The pedestrian bridge on this side is sort of curious, I think. There isn’t a whole lot over there at the moment that would necessitate spending so much money.
One more from the top of the garage.
Still my favorite thing at Walt Disney World.
Walt Disney Company summed up in one picture.
Further up is the relatively new Marvel superhero store.
I poked my head in to see that it’s surprisingly small. I doubt there’s much here that isn’t available at Target or Amazon for lower prices.
I think it’s safe to say that the food truck experiment is a bust, especially once more restaurants and quick services open.
United World Soccer opened in a more permanent space.
Jerseys and t-shirts – all horrendously overpriced I’m sure.
Maybe if you forgot your shoes.
If you’re looking to catch a football game this fall, my choice is Splitsville. Everyone always recommends ESPN on the BoardWalk, but it’s overcrowded and difficult to get to for most people on game day.
Walls line much of DisneyQuest.
It’s expected to close around next July to make way for a new NBA Experience. Why I don’t know.
Walls up in front of House of Blues.
A little toight in front of The Smokehouse.
If you’re looking for a meal or a snack and a drink between 3pm and 5pm, then this is a good spot with the happy hour. Best drink prices at Downtown Disney.

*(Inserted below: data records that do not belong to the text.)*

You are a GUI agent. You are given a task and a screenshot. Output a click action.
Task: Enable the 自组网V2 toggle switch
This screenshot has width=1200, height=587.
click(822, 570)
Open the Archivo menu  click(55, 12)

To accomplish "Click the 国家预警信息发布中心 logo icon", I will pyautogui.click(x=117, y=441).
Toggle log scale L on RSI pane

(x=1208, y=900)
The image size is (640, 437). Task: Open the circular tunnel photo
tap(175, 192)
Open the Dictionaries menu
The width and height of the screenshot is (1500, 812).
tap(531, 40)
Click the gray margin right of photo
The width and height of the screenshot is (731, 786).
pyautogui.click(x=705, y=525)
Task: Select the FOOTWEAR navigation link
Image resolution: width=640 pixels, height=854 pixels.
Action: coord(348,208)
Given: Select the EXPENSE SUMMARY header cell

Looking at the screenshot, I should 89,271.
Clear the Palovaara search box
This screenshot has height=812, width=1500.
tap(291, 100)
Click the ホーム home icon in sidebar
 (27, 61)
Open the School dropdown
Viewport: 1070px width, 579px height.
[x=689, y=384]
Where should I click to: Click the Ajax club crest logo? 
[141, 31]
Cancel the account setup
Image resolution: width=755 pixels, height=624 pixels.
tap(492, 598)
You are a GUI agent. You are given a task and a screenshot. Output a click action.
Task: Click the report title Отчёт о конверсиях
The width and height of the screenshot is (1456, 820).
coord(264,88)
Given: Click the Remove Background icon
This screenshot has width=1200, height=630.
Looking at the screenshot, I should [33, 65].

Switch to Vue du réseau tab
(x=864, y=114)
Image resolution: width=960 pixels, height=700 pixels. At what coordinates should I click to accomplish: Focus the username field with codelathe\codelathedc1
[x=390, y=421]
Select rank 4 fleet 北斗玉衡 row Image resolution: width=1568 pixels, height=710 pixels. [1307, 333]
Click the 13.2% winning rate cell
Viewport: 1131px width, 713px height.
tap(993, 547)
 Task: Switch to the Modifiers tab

The project appears to be at least a year away from completion, if not more. Hopefully it pays off. With South America’s economy looking to collapse harder than a gaggle of preschoolers playing Jenga during an earthquake, one wonders how interested most domestic tourists will be with what basically amounts to a more humid version of their local mall. But what’s gone in so far is undeniably popular with places like The BoaTHouSe packed full most days. What it will look like with 25 more restaurants opening remains to be seen.